Ever since synth designer Dave Smith launched the Sequential Circuits Prophet-5 at the 1978 NAMM show, it has held a special place in the pantheon of synthesizers. It was the first truly polyphonic synth that could instantly call up every parameter in dozens of stored patches. Since then, its warm and punchy analog timbres have graced innumerable recordings and withstood the test of time, making it an enduring object of desire. The Prophet-5 rev. 3 and its subsequent offspring — the Prophet-10, Prophet-600, Prophet-T8, and the monophonic Pro-One — owe at least part of their sound to the Curtis Electromusic (CEM) integrated circuits Smith used to build them.
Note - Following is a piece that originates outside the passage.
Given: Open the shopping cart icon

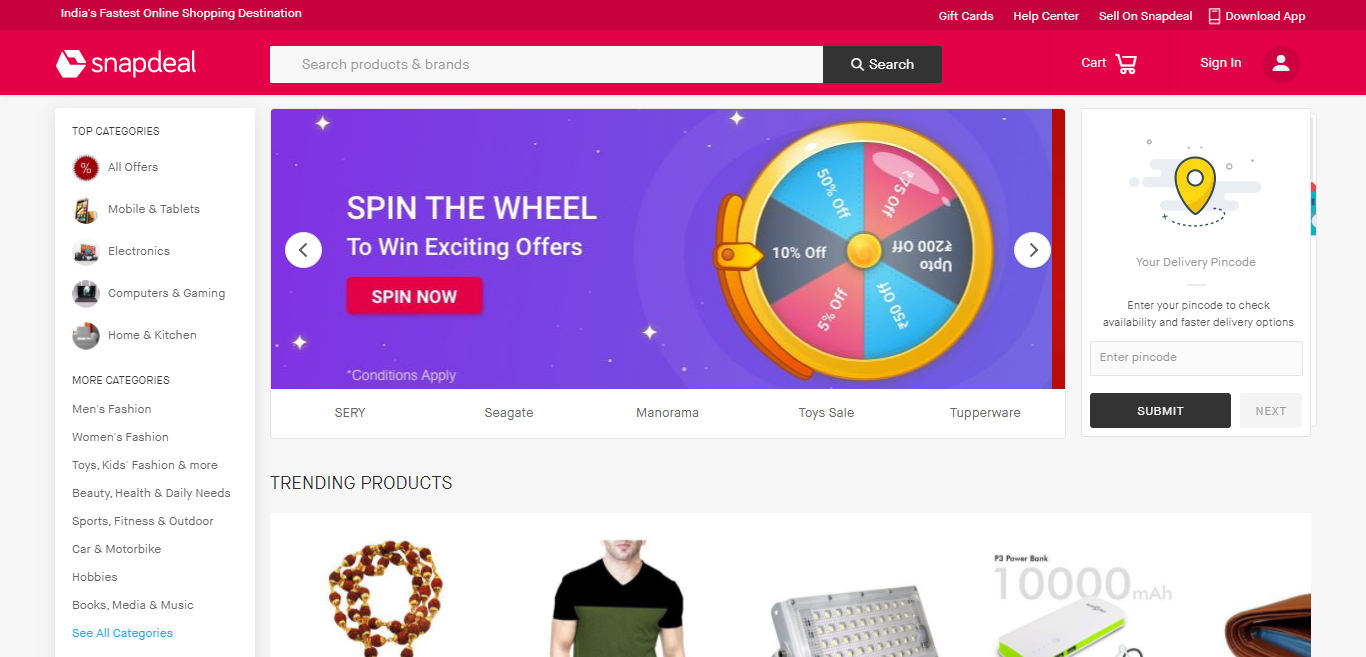Looking at the screenshot, I should click(1126, 64).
Fast-forward 30 years: Dave Smith Instruments (DSI) has unveiled the Prophet '08, a traditional subtractive synthesizer with a 61-note keyboard and two independent voice layers, each with two digitally controlled analog oscillators (DCOs), a voltage-controlled amplifier, a white-noise generator, three digital 5-stage envelope generators, and four LFOs. Like its predecessors from the '80s, the Prophet '08 incorporates a CEM-based analog lowpass filter for each layer. Although the instrument's signal path is entirely analog, it offers many of the advantages of digital electronics, including memory storage for 256 rewritable programs, a sophisticated modulation matrix, an arpeggiator, and a 4-channel, 16-step gated sequencer.

Peeling the Layers

For the most part, the Prophet '08's synthesis architecture and front-panel layout are very clear-cut. Each program supplies as many as two complete timbres in layers that load simultaneously — an arrangement that effectively doubles the number of oscillators, filters, and all the other elements that make up a sound. If a program contains only one sound or you split the keyboard, you can play as many as eight notes at the same time; programs that layer one sound atop another have 4-voice polyphony.

Functional sections containing knobs and buttons are arranged in two rows (see Fig. 1). The lower row contains sections for the Oscillators, Lowpass Filter, and Amplifier, as well as the Master Volume knob and buttons for transposing octaves and enabling unison mode. Eight LEDs indicate which of the eight voices are firing, giving you instant visual feedback about the triggering mode. The upper row contains sections for Envelope 3, LFOs, Misc Parameters, and Modulators.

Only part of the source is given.